PROVIDED TEXT:
▼▼▼

Memory loss affects about 16 million elderly Americans, representing 40 percent of those 65 years of age or older. Though only 15 percent of impaired memory sufferers eventually develop Alzheimer’s disease, even milder forms of the disorder can complicate many aspects of daily life. Remembering names, dates and other details becomes increasingly difficult as the condition progresses.
To sharpen their cognitive ability, some people play games such as brain teasers, riddles, logic problems, quizzes, crosswords and other puzzles, Sudoku and online video games. The question is whether these activities are worthwhile when it comes to memory loss.
Some studies have suggested there is some benefit, in terms of mood balancing as well as memory improvement, for people with minor problems. However, brain games do not appear to be of much help to those who diagnosed with dementia.
Game makers have been sued for allegedly exaggerating the effectiveness of their products, and researchers report mixed results from clinical trials. To determine the true value of brain games, scientists with the Mind Centre at the University of Sydney in Australia recently reviewed 29 studies from the past two decades.
The “meta-analysis” focused on the records of about 700 people who took part in the studies. Seventeen of the trials involved adults with mild cognitive impairment (MCI), a minor loss of thinking and memory abilities. The other 12 studies featured dementia patients.
The researchers reported that brain-training activities helped the MCI volunteers with “global cognition, memory, learning and attention, mood, and self-perceived quality of life.” There was no such payoff for the study participants with dementia.
“Our research shows that brain training can maintain or even improve cognitive skills among older people at very high risk of cognitive decline, and it’s an inexpensive and safe treatment,” wrote Dr. Amit Lampit of the university’s School of Psychology, the study’s lead author.
However, he cautioned that group studies in supervised settings may produce different results than individuals experience on their own. When Lampit’s team revisited data from a 2014 meta-analysis, they discovered a wide discrepancy in the effectiveness of group settings versus solitary situations.
“Think of it this way,” Lampit told Health.com. “For most people, joining a gym or aerobics class is more likely to help them achieve the results they want than buying home fitness equipment. Similarly, doing cognitive training in a supervised format will help people to persevere with their training program, do the exercises that fit them best, and problem-solve on the fly.”
A 2017 study at the University of Pennsylvania cast doubt on the value of online brain-training programs. According to Psychology Today, the researchers found that the games “had no discernible effect on the brain, or cognitive performance or anything else.”
The clinicians who led the study, Joseph Kable and Caryn Lerman, wanted to know how the computer programs affect a person’s “executive function,” which pertains to the cognitive capacity of the brain’s prefrontal cortex.
“It’s a set of brain regions that basically seem to be engaged whenever tasks are hard,” Kable said. He explained that a key question is whether the skills derived from playing a game “transfers” to daily life, a phenomenon that cognitive-video marketers often promote.
The researchers recruited 128 young adults and had some of them play the Lumosity computer game for 10 weeks. Other volunteers were given online games not designed to boost thinking and memory abilities.
The outcome was the same for both groups. “There was no effect on brain activity, no effect on cognitive performance and no effect on decision-making,” Psychology Today reported.

▲▲▲

INPUT DATA:
▼▼▼

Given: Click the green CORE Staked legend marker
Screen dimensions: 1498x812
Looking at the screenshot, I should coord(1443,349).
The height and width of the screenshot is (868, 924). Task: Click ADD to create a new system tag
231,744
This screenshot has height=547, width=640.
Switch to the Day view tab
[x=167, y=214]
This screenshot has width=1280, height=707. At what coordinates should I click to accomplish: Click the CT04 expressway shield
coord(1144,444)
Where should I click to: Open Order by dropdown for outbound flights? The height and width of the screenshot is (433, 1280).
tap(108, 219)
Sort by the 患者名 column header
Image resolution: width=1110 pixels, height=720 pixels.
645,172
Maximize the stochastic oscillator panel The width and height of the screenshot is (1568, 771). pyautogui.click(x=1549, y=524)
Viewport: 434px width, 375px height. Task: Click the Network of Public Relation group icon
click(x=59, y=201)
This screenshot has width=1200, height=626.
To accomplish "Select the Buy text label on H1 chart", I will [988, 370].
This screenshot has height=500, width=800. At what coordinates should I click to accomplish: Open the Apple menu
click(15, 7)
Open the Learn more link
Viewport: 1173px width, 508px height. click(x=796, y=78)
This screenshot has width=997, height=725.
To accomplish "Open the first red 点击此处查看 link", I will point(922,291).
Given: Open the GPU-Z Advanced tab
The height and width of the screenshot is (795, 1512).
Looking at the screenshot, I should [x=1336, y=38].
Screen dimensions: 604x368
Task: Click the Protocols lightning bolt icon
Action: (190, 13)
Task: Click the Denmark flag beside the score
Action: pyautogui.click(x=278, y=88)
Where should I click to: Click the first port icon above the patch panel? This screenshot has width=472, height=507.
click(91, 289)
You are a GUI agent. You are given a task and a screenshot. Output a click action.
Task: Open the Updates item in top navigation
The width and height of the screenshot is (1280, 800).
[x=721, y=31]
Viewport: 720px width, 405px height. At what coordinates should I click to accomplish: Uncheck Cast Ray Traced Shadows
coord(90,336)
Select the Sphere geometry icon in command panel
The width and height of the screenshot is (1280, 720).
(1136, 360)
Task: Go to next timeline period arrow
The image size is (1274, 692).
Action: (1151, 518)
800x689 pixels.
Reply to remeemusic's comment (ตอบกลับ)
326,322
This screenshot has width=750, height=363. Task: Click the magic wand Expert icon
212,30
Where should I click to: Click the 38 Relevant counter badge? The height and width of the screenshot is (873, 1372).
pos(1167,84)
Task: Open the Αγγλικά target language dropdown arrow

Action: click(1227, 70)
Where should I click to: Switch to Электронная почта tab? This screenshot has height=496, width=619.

▲▲▲

WHAT YOU WILL DO: Reproduce word for word the passage of the brain-games article that begins at the words "Memory loss affects" and stops after "to memory loss.".

RESPONSE BOX:
Memory loss affects about 16 million elderly Americans, representing 40 percent of those 65 years of age or older. Though only 15 percent of impaired memory sufferers eventually develop Alzheimer’s disease, even milder forms of the disorder can complicate many aspects of daily life. Remembering names, dates and other details becomes increasingly difficult as the condition progresses.
To sharpen their cognitive ability, some people play games such as brain teasers, riddles, logic problems, quizzes, crosswords and other puzzles, Sudoku and online video games. The question is whether these activities are worthwhile when it comes to memory loss.